Reuben Gabriel

Personal information
- Full name: Reuben Shalu Gabriel
- Date of birth: 25 September 1990 (age 35)
- Place of birth: Kaduna, Nigeria
- Height: 1.95 m (6 ft 5 in)
- Position: Defensive midfielder

Senior career*
- Years: Team / Apps / (Gls)
- 2007–2009: Kaduna United / 75 / (2)
- 2009–2010: Enyimba International / 44 / (1)
- 2011–2013: Kano Pillars / 67 / (1)
- 2013–2014: Kilmarnock / 3 / (0)
- 2014: Waasland-Beveren / 5 / (3)
- 2014–2016: Boavista Porto / 36 / (1)
- 2016: AS Trenčín / 11 / (1)
- 2017–2019: KuPS / 38 / (7)
- 2019: Najran / 12 / (4)
- 2019–2020: Abha / 16 / (1)
- 2020–2021: Al-Fayha / 35 / (2)
- 2021: Al-Ain / 0 / (0)
- 2024–2025: Shabab Sahel / 22 / (1)

International career^{‡}
- 2010–2014: Nigeria / 12 / (1)

Medal record
Men's football
Representing Nigeria
Africa Cup of Nations
| Winner | 2013 South Africa |  |

= Reuben Gabriel =

Nigerian footballer (born 1990)

Reuben Shalu Gabriel (born 25 September 1990) is a Nigerian professional footballer who plays as a defensive midfielder.

==Club career==
===Nigeria===
Gabriel was born in Kaduna. In his country he played for Kaduna United FC, Enyimba International F.C. and Kano Pillars FC.

In October 2012, Gabriel was named both the Player of the Year and the National Team Player of the Year at the 2012 League Bloggers Awards (LBA), held in Lagos.

===Kilmarnock===
On 2 April 2013, Gabriel joined Scottish Premier League side Kilmarnock as a free agent, signing a three-year contract. He made his debut for his new team on 29 November, in a Scottish Cup tie against Dundee United where he conceded a penalty in a 5–2 away defeat.

In November 2013, Reuben demanded to leave Kilmarnock in the January 2014 window. He was released in January, after the club accepted his request.

===Waasland-Beveren===
In January 2014, Reuben went on trial with Tottenham Hotspur in the Premier League. However, nothing came of it, and he joined Belgian Pro League side Waasland-Beveren on a one-and-a-half-year contract late in the month.

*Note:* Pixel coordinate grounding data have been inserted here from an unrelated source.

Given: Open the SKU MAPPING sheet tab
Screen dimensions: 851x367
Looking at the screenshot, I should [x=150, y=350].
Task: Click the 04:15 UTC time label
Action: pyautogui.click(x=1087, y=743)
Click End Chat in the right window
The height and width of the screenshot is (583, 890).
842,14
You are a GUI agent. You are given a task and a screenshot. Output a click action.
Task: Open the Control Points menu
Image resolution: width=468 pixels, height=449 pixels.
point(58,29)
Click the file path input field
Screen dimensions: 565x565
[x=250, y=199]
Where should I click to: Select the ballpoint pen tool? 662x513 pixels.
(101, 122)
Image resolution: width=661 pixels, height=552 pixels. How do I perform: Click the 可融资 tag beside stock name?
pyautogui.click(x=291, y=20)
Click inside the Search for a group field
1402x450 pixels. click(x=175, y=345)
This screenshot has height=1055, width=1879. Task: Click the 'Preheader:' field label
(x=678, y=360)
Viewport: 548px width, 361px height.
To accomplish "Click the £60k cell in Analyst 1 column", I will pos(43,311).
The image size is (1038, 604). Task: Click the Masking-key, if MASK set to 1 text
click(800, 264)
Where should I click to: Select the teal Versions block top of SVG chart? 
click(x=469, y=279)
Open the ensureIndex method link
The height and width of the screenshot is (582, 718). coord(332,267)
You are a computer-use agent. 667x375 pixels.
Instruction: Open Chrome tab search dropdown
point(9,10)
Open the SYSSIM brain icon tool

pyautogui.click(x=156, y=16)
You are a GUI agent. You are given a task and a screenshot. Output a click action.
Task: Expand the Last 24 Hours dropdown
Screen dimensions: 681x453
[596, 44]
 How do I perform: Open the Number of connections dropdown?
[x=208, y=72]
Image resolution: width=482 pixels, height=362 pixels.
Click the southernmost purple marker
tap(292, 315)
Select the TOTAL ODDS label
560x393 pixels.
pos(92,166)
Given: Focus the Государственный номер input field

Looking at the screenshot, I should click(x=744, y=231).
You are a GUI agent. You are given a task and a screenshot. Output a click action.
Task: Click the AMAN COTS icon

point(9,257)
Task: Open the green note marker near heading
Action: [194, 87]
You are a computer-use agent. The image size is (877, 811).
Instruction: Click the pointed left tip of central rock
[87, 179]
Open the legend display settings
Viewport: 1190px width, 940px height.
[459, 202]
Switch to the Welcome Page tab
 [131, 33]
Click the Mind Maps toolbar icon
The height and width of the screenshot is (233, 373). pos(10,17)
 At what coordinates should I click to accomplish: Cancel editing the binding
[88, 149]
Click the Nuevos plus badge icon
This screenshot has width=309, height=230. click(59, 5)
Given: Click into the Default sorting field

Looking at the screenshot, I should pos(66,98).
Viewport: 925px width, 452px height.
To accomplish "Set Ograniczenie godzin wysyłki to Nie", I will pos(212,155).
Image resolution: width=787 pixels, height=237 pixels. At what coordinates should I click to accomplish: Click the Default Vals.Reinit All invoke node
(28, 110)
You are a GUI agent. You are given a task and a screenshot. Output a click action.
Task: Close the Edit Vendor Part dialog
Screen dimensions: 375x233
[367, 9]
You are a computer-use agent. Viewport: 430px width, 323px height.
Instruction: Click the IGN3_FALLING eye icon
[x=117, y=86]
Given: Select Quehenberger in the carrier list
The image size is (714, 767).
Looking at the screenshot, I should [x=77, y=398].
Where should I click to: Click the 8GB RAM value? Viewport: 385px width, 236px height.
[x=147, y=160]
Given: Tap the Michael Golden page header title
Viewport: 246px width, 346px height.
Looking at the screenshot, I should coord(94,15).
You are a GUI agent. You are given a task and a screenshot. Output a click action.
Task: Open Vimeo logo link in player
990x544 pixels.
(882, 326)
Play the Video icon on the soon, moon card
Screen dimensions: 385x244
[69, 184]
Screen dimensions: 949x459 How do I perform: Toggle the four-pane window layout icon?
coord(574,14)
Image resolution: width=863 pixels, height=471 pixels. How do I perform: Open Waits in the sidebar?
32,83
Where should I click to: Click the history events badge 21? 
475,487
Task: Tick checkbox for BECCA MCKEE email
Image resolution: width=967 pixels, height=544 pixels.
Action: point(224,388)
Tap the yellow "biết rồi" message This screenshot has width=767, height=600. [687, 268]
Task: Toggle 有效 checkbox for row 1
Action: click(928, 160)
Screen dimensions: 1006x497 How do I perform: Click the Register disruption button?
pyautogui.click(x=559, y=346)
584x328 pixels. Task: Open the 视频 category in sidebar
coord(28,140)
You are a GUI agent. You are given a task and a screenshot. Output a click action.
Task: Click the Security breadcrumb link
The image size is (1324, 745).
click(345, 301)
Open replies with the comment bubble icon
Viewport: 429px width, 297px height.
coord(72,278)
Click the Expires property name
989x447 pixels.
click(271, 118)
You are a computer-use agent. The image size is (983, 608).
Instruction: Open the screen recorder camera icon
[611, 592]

Gabriel was Veikkausliiga Player of the Month in September 2017.

===Al-Ain===
On 3 September 2021, Gabriel joined Al-Ain.

==International career==
Gabriel made his debut for Nigeria in March 2010, in a 5–2 win against the Democratic Republic of the Congo. Previously, he was a member of the national B-team that won the 2010 WAFU Nations Cup.

Reuben scored his first international on 9 June 2012, netting the opener in an eventual 1–1 away draw against Malawi for the 2014 FIFA World Cup qualifiers. He was called to the 23-man squad for the 2013 Africa Cup of Nations, being an unused player as the Super Eagles won the tournament in South Africa.

Reuben was also selected to the 2014 World Cup by coach Stephen Keshi. He made his debut in the tournament on 30 June, replacing injured Ogenyi Onazi in the 59th minute of an eventual 0–2 loss to France for the round-of-16.